August 18, 2010

Bones: Skeletons & How They Work

Posted by at 9:24 am in Reads | Permalink

Bones Welcome to Scholastic Booktalks where we recommend brand new Scholastic books that we think you will love. Today's booktalk: Bones: Skeletons & How They Work by Steve Jenkins.

Skeletons are creepy and scary, but what do you really know about them? Here is an interesting fact: there are 206 bones in a human adult skeleton. But babies have 300 bones where they are born. Why does the amount shrink when you get older? This book will tell you!

Did you know that the largest bone ever found was 10 feet long? What kind of creature would a bone like that belong to? And what about the smallest bone? What animal does that belong to? You'll find out when you read this book!

You will learn how a skeleton works and be able to compare bones belonging to different animals. Arm bones, leg bones, neck bones and skulls are discussed. You can compare your own bones to those of an elephant, rhinoceros and a fruit bat! You will even learn about dinosaur bones.

Can you guess which animal has the most rib bones? Here are three possibilities: a bird, a human or a snake. Which one is correct? Read Bones to find out.
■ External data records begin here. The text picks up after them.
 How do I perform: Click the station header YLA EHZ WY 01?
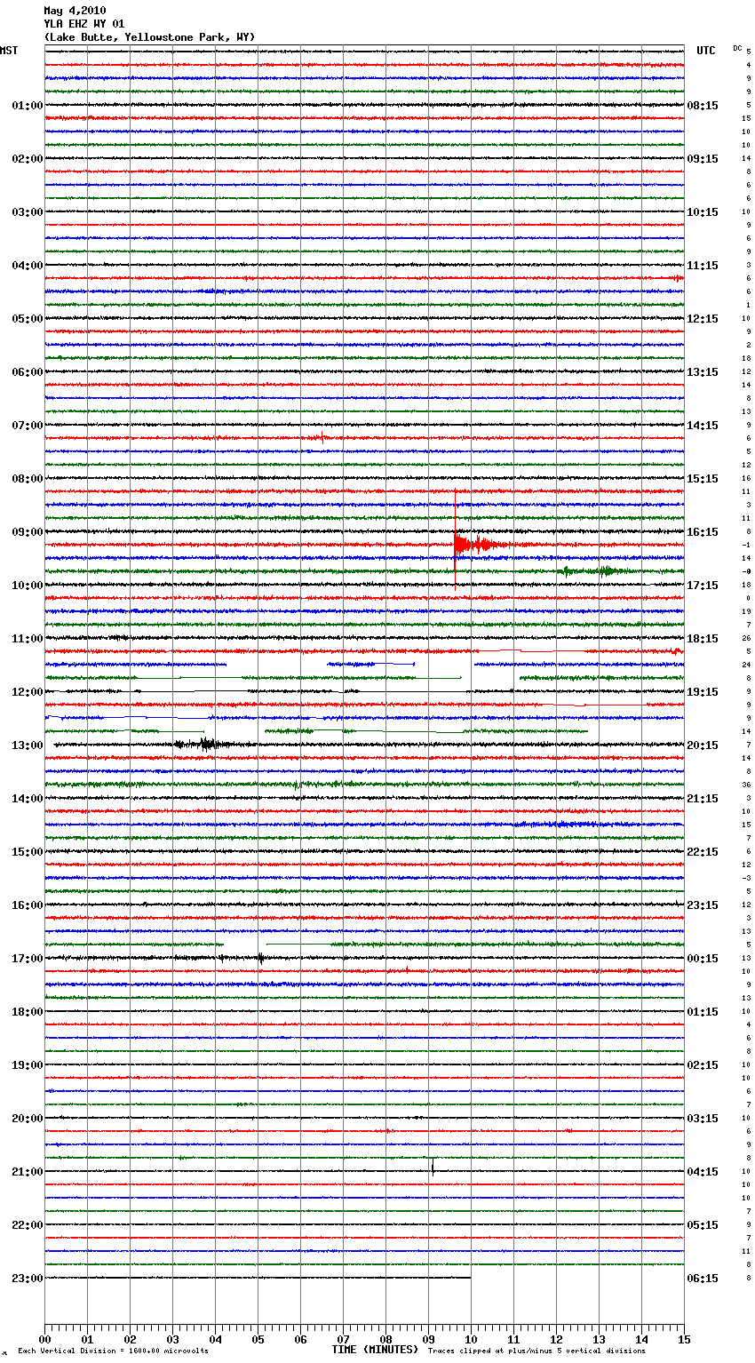pyautogui.click(x=83, y=24)
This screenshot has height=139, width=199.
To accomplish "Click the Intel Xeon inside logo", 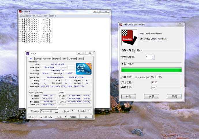I will 84,69.
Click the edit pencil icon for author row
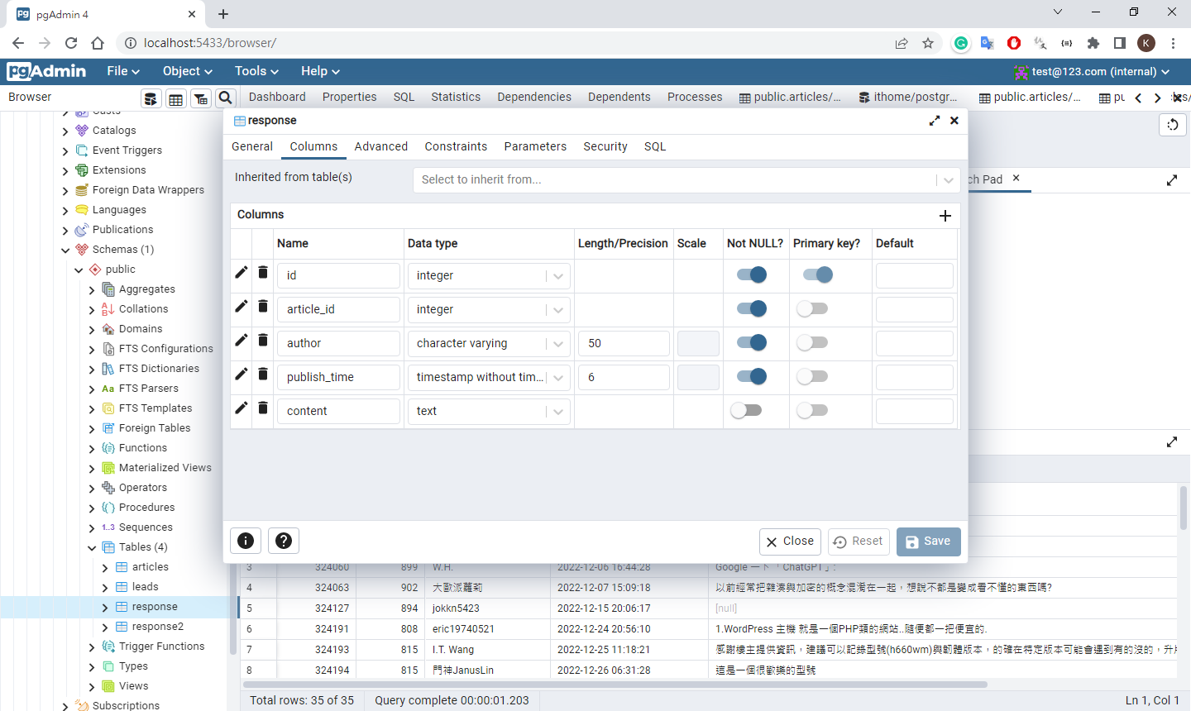This screenshot has height=711, width=1191. [x=242, y=340]
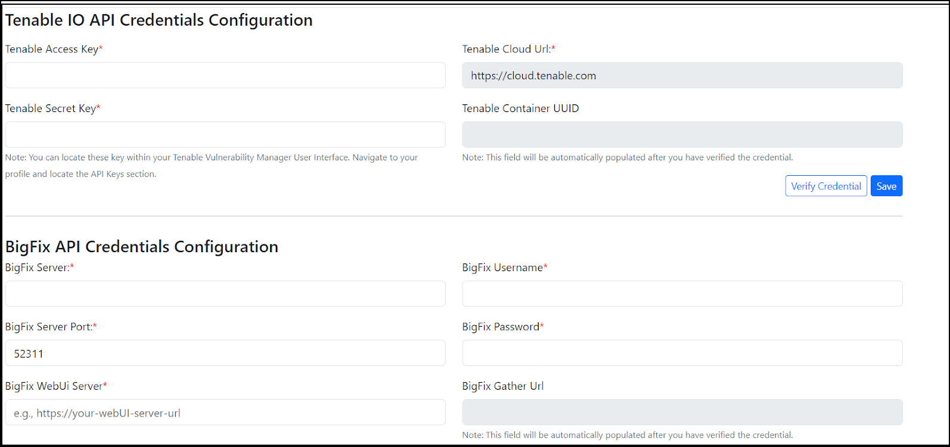950x447 pixels.
Task: Click the Tenable Access Key input field
Action: 225,76
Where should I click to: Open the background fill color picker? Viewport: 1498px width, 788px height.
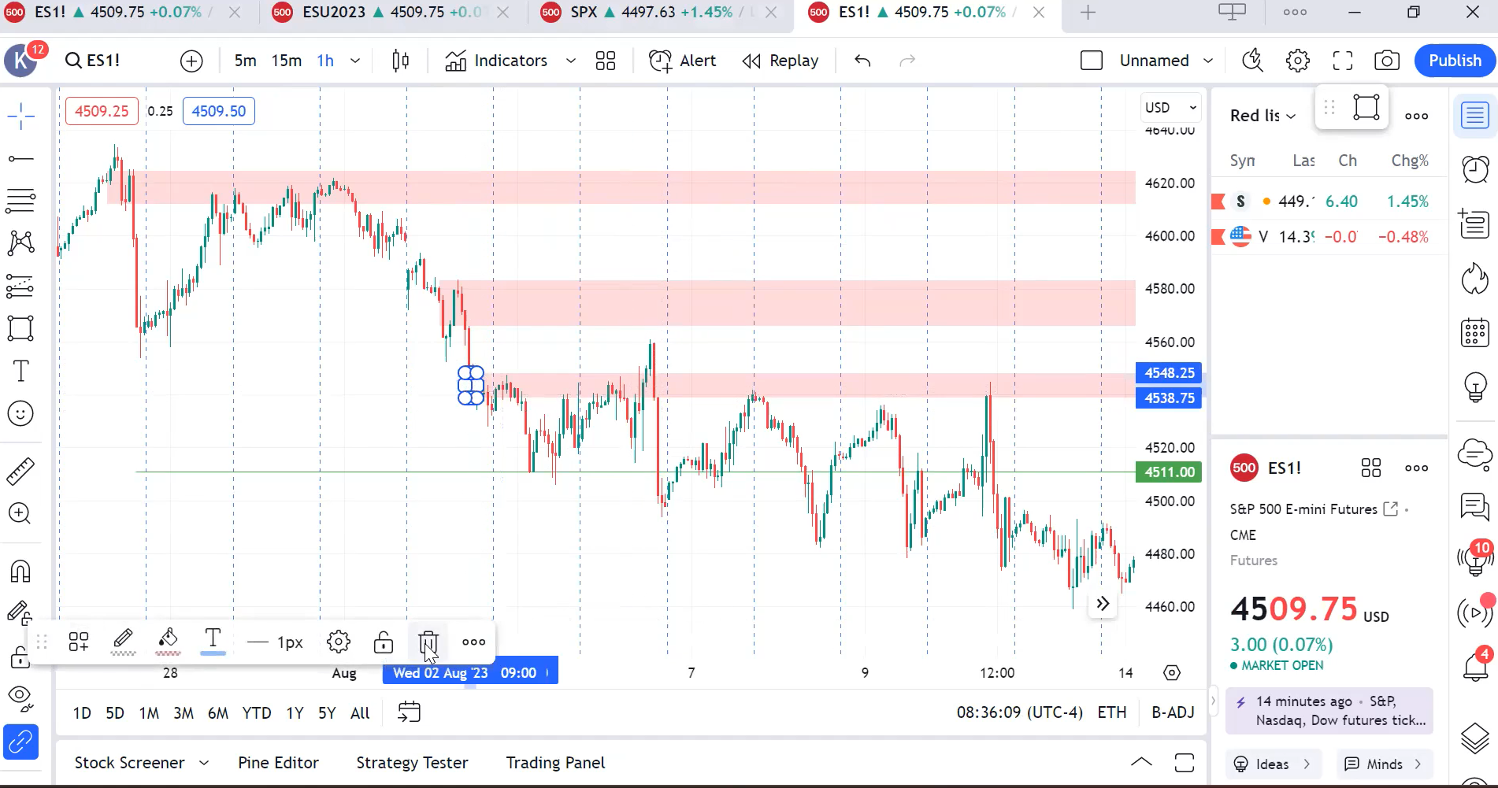pyautogui.click(x=168, y=642)
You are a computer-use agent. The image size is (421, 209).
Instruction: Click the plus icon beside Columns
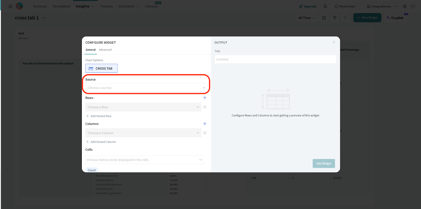tap(205, 124)
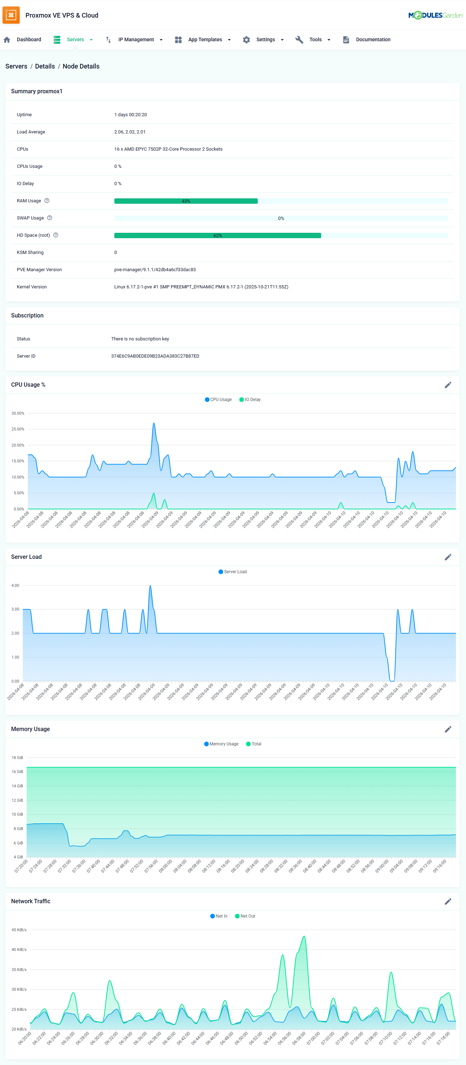The width and height of the screenshot is (466, 1065).
Task: Click SWAP Usage help question icon
Action: tap(50, 218)
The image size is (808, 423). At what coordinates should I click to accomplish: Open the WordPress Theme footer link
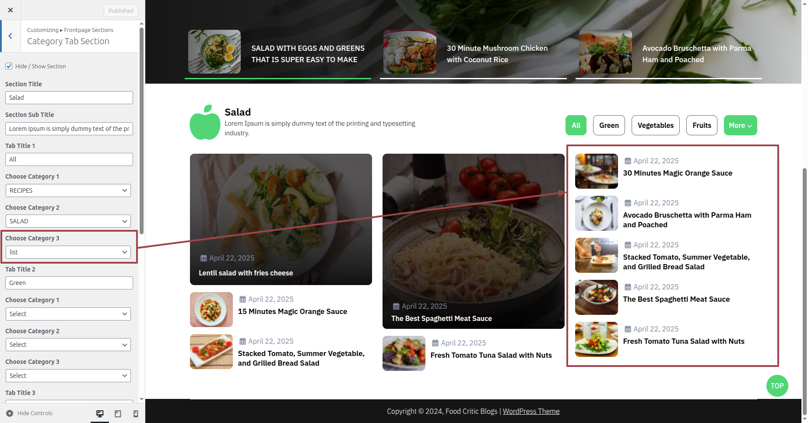tap(531, 411)
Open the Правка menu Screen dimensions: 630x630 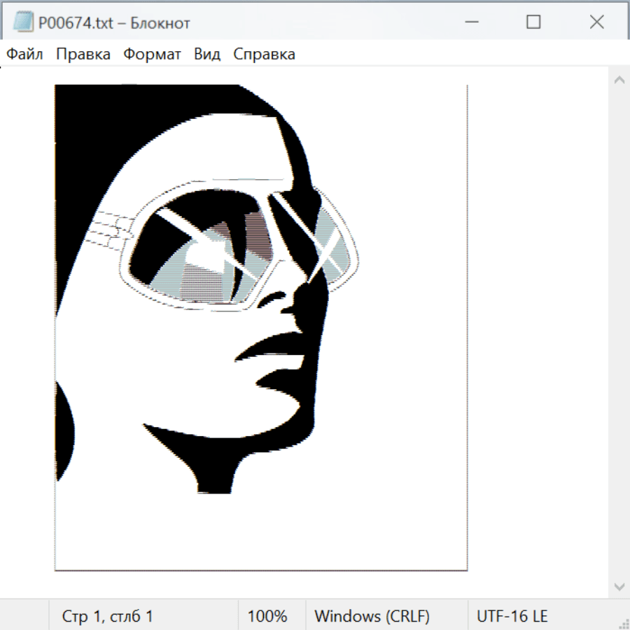[x=83, y=55]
— Jen, Scholastic Booktalker

Add a Comment

For your safety, comments will not appear until the moderator has approved them.
Comments may be edited for appropriateness and personal information.

  1. 11hco

    I hear alot about bones. I hear theat their is 206 bones in your body.I hear that it takes like 200 muscles to blink.I know that not about bones i was just interesting about it.

    Reply
  2. thisismyworld12

    my brother litterally just bought that book at his schools book fair two days ago!!!! he didnt even see it on line

    Reply
  3. toypoddle1

    i would really want to read this book because it sounds interesting and it tells you about the bones of your body which you should no about

    Reply
  4. Sparky

    Bones sounds like an awesome book! I love anything by Steve Jenkins. I can’t wait until my savy students dig this one up. I just got it for our library!